Step One: WeightWatchers.

I use Weight Watchers every day to track my food.   I use just the app -- I don't do a thing with meetings.   They call the program digital.    I did just this from March until Sept 1st of 2018 (so the first six months).   This took me from 250 to 207.8.   Just that.   The program works.    I do the freestyle points option, which includes free food items that I can select.   You get a daily allocation of points to use, as well as a weekly allocation to use during the week.

However, I wanted to ensure I didn't rebel against the program.   I like beer.  I also like junk food. How do you ensure you can add items for indulgences, within the program context, but not feel you are always having to deny?

Two key support tools here.  If you're not familiar with "Dotti's Weight Loss Zone" and you're doing WW, you need to know about this throwback looking website.    The website does totally feel like 1998, but the restaurant information is awesome if it's not already in WW.

Second, Sharon highly recommends www.skinnytaste.com.    We have a pretty good track record with their receipes, and they include the WW points.  

Several key basics I started with as I go into the next steps.   I already had an iPhone and an Apple Watch.   WW links to Apple Health, so I started there, and weight data came from a WiThings WiFi-enabled scale (which I upgrade later).    Basic tools getting started.

Step Two:   Excercise

80% of weight loss, I'm told, is food but the other 20% is exercise.  This is an area I knew nothing about.   I started super simple -- I went for a walk.   It started very simply, with a 30-minute walk every day.    This added a number of points per day -- essentially, one beer per walk.    Not bad.    This started the habit, and I started figuring out amounts too.   33 minutes versus 30, then 40 minutes, then 42 minutes.  I found 42 minutes was a good amount of time and points back.  All of this I log just using the Apple Watch Activities, so each workout is logged there, and this automatically syncs to WW.

Step Three:  FitPoints 2.0

Around November of 2018, WW made changes to their tracking program, which started measuring activities less on time and more on intensity.    FitPoints, which can be traded for food in the program, are a way to "earn" more.   This would become critical in ....

Step Four:  Gym

It got cold.   In late November, the morning walks were getting unpleasant as the weather had changed, and it was cold.    I knew I wouldn't be able to continue the routine I had when it was snowing or hovering around freezing.    We joined the gym.  During the sales process, we were offered a "free training" session, which turned out to be a few basic push-up like activities and a sales pitch for more training.  I learned two things.  First, I hate anything that I have to count reps for.  Second, lots of people were using the incline controls on treadmills to change the difficulty.

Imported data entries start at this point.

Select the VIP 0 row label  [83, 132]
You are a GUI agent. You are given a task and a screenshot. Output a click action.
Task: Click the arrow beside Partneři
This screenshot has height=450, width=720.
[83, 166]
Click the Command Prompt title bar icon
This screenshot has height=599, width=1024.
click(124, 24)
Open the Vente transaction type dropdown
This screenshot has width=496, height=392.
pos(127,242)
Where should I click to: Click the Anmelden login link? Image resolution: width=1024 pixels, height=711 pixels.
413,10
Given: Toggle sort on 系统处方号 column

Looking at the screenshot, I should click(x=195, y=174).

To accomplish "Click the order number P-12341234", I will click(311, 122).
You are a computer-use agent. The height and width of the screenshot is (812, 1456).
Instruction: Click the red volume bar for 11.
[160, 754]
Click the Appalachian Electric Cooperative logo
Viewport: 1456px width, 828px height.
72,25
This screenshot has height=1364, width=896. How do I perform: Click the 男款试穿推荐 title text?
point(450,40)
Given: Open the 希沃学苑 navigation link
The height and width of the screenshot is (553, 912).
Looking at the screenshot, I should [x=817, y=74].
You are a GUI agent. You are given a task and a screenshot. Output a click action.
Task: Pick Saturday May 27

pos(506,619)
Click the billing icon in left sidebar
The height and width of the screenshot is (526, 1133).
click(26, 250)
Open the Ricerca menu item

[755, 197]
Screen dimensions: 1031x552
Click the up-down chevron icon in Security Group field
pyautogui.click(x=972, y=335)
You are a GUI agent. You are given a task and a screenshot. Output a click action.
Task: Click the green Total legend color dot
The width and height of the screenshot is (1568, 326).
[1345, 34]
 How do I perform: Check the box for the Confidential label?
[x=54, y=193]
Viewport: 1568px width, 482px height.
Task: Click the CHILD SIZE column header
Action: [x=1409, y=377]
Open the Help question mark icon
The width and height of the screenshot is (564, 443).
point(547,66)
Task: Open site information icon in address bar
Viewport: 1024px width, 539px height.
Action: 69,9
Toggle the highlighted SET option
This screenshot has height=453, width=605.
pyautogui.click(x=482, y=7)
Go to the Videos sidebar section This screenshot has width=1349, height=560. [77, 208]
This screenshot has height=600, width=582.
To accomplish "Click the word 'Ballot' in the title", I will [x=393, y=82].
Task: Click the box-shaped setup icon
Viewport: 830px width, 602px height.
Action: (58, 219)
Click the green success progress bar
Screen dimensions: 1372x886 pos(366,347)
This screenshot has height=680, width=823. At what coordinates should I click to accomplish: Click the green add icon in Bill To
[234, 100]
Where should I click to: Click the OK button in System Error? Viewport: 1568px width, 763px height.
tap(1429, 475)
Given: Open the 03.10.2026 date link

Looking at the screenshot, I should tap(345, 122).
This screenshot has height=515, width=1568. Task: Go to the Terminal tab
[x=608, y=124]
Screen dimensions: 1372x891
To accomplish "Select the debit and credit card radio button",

The gym was about one thing here -- a treadmill.  It was cold, I didn't want to walk in the cold.   Period.   I moved my workouts to the treadmill.    But for the first one, I upped the incline a little from zero.   This resulted in a much better point total from the WW app, and I wondered... how did this happen?

Step Five:  Heart Rate

With the knowledge that I could change the incline and get more results, I started playing with various inclines, noting that I could get better point numbers in FitPoints by increasing.   Googling for cardio options that focused on heart rate, I found Orange Theory, which had a lot of information about heart rates. Could I figure this out for my own use?

Yes, I could.

Using Heart Graph, I was able to start charting the heart rate zones described in the article above using my Apple Watch and the incline graphs, I was able to start finding patterns that created the bursts of high heart rate in zone 4 (with some in 5).    Any workout in Apple Activites show up in the app, and thus I can analyze the rates.    Ultimately, it's about making the workout vary to make your heart rate go up, and giving yourself a rest period between.



Step Six:  Better Data.  

I'd always used a WiFi-enabled scale, which pushed data into Apple Health.   I upgraded that to the Body+ from WiThings because this gave me body composition.  The doctor had been doing much more comprehensive analysis, and I wanted data that was closer to this.   As my weight was close to the goal -- we had set 193 -- I wanted to find out if that was actually the right number, as body fat percentage tells me a whole lot more.  This gets that kind of data.

Step Seven:  Getting varied.

I was on a business trip in March and hit the gym.   There was a Peloton bike in the gym, and since it was set up so anyone could try, I went for it -- I'd seen the ads and was curious.    It was pretty fun -- varied music, something different, and a great workout.   I don't want a piece of equipment in the house... but they have an answer for that.    Peloton Digital.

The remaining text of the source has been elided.